Python subprocess .check_call vs .check_output
check_call()
returns as soon as /bin/sh
process exits without waiting for descendant processes (assuming shell=True
as in your case).
check_output()
waits until all output is read. If ssh
inherits the pipe then check_output()
will wait until it exits (until it closes its inherited pipe ends).
check_call()
code example:
#!/usr/bin/env python
import subprocess
import sys
import time
start = time.time()
cmd = sys.executable + " -c 'import time; time.sleep(2)' &"
subprocess.check_call(cmd, shell=True)
assert (time.time() - start) < 1
The output is not read; check_call()
returns immediately without waiting for the grandchild background python process.
check_call()
is just Popen().wait()
. Popen()
starts the external process and returns immediately without waiting for it to exit. .wait()

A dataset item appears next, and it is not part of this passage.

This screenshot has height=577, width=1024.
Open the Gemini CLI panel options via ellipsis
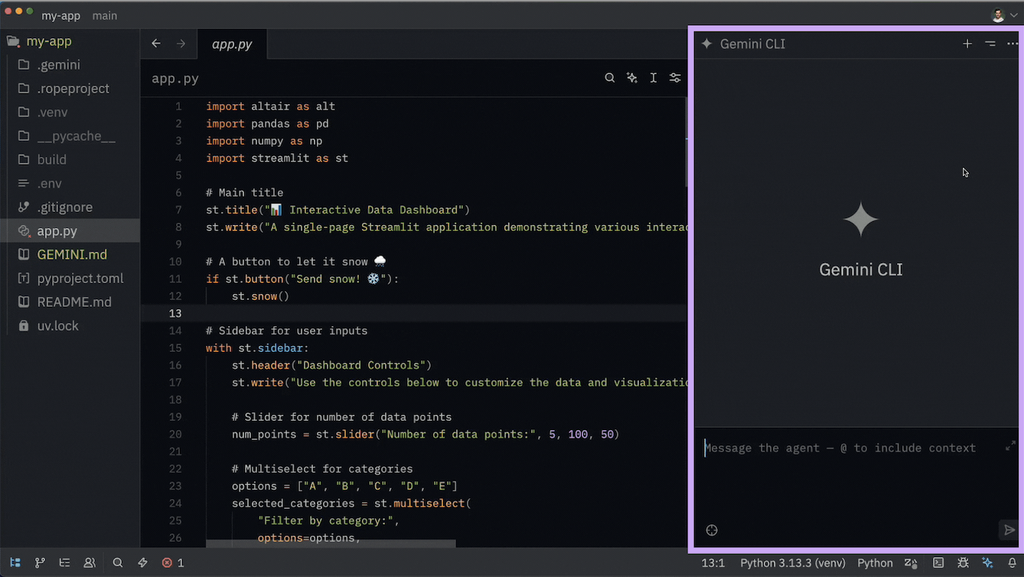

collects the exit status for the process -- it doesn't wait for other (grandchildren) processes.
If the output is read (it is redirected and the grandchild python process inherits the stdout pipe):
start = time.time()
subprocess.check_output(cmd, shell=True)
assert (time.time() - start) > 2
then it waits until the background python process that inherited the pipe exits.
check_output()
calls Popen().communicate()
, to get the output. .communicate()
calls .wait()
internally i.e., check_output()
also waits for the shell to exit and check_output()
waits for EOF.
If the grandchild doesn't inherit the pipe then check_output()
doesn't wait for it:
start = time.time()
cmd = sys.executable + " -c 'import time; time.sleep(2)' >/dev/null &"
subprocess.check_output(cmd, shell=True)
assert (time.time() - start) < 1
Grandchild's output is redirected to /dev/null
i.e., it doesn't inherit the parent's pipe and therefore check_output()
may exit without waiting for it.
Note: &
at the end which puts the grandchild python process into background. It won't work on Windows where shell=True
starts cmd.exe
by default.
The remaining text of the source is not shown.